[Provided records Boundary: Start]

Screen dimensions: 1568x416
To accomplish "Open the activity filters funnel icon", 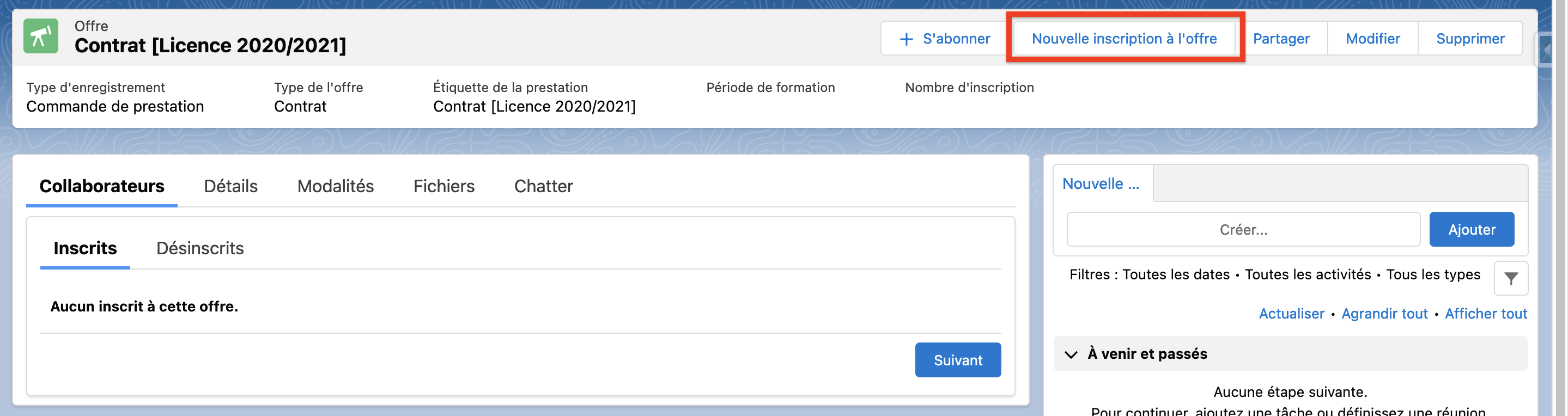I will tap(1511, 278).
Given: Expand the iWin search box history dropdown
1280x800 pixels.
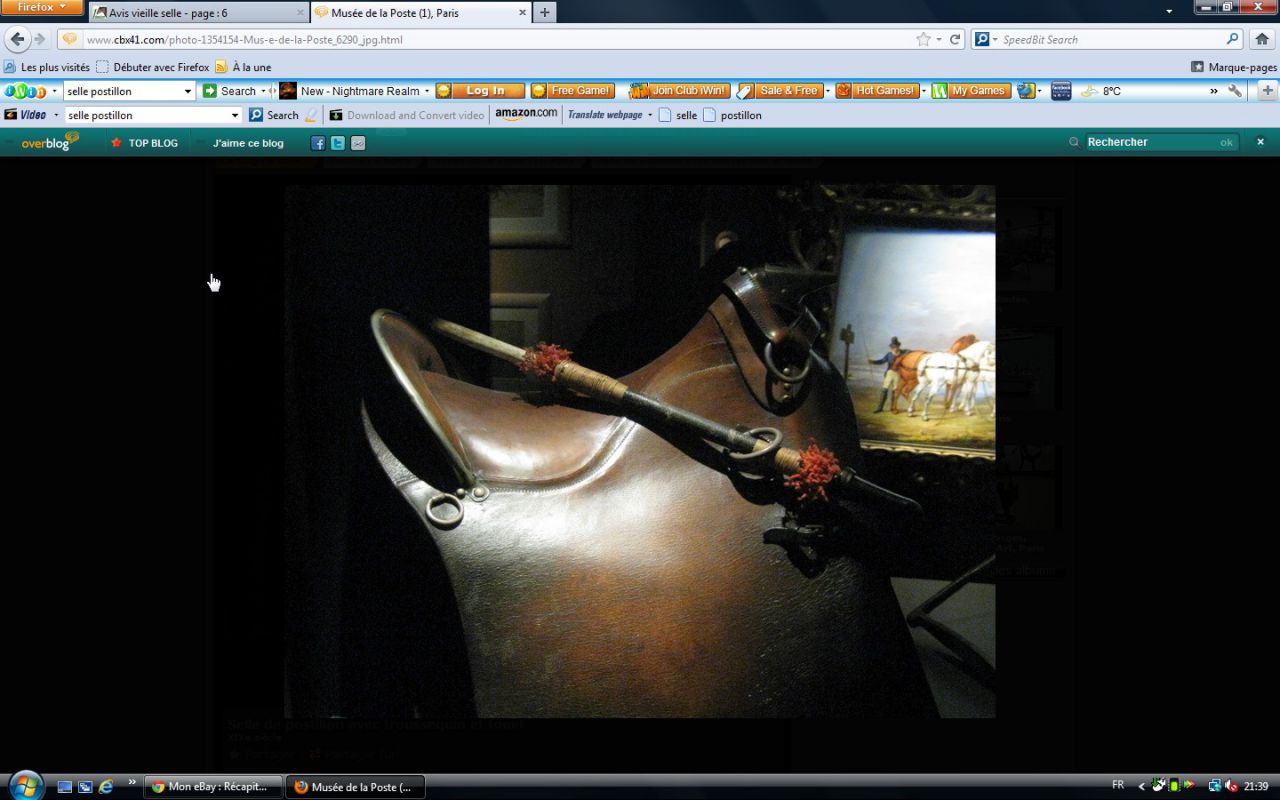Looking at the screenshot, I should pyautogui.click(x=187, y=91).
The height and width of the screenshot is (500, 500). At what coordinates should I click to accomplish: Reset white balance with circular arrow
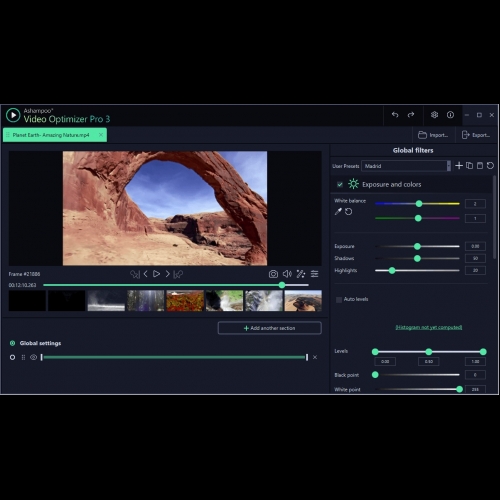348,212
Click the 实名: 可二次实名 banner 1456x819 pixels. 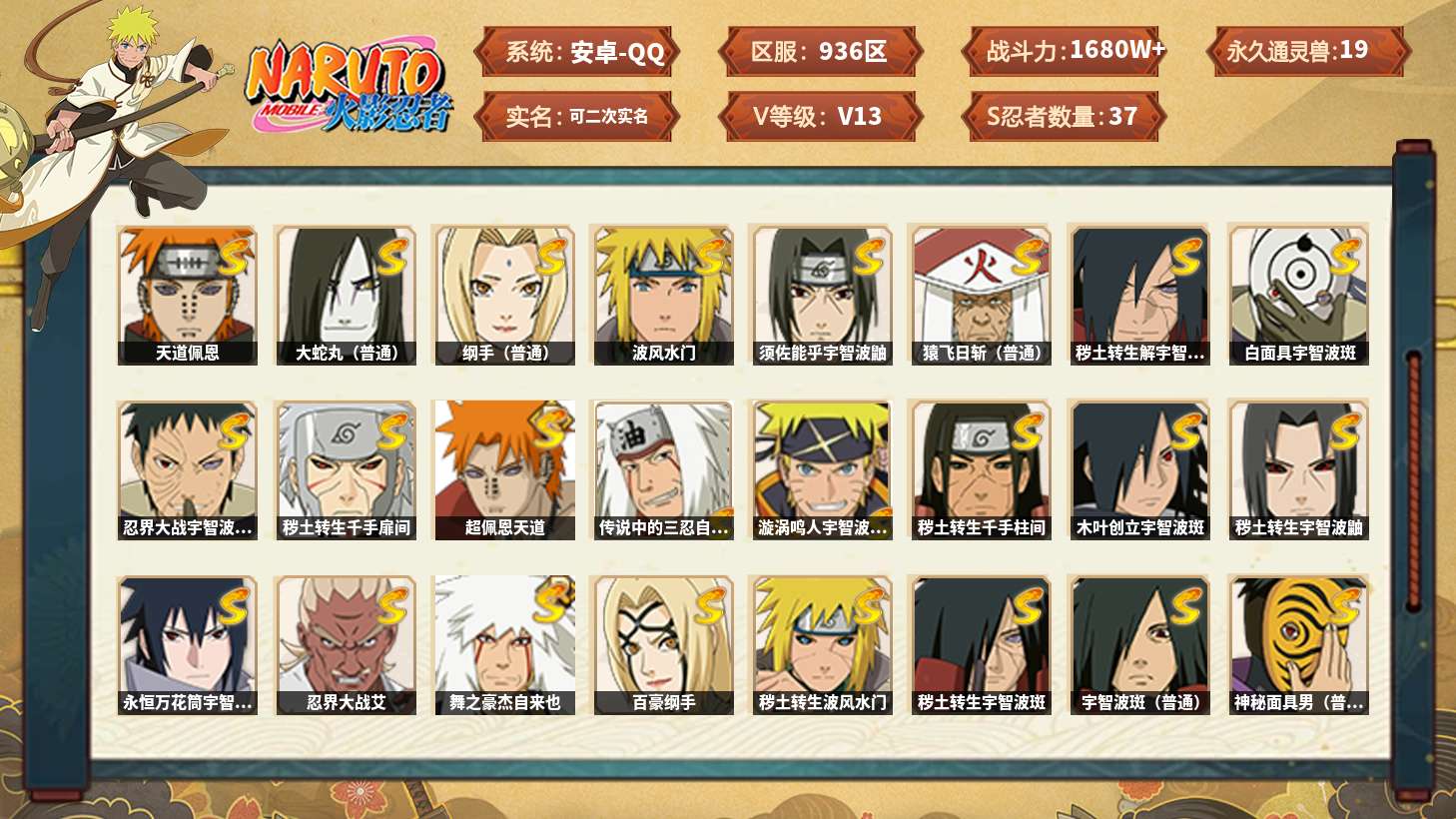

[Provided records Boundary: End]

- _Task description_
Take the line that contains "Given: Expand the" and every line after it up to the end of the records above, and restate them exactly, without the pictures.

- _Problem solution_
Given: Expand the iWin search box history dropdown
1280x800 pixels.
Looking at the screenshot, I should pyautogui.click(x=187, y=91).
The height and width of the screenshot is (500, 500). At what coordinates should I click to accomplish: Reset white balance with circular arrow
348,212
Click the 实名: 可二次实名 banner 1456x819 pixels. 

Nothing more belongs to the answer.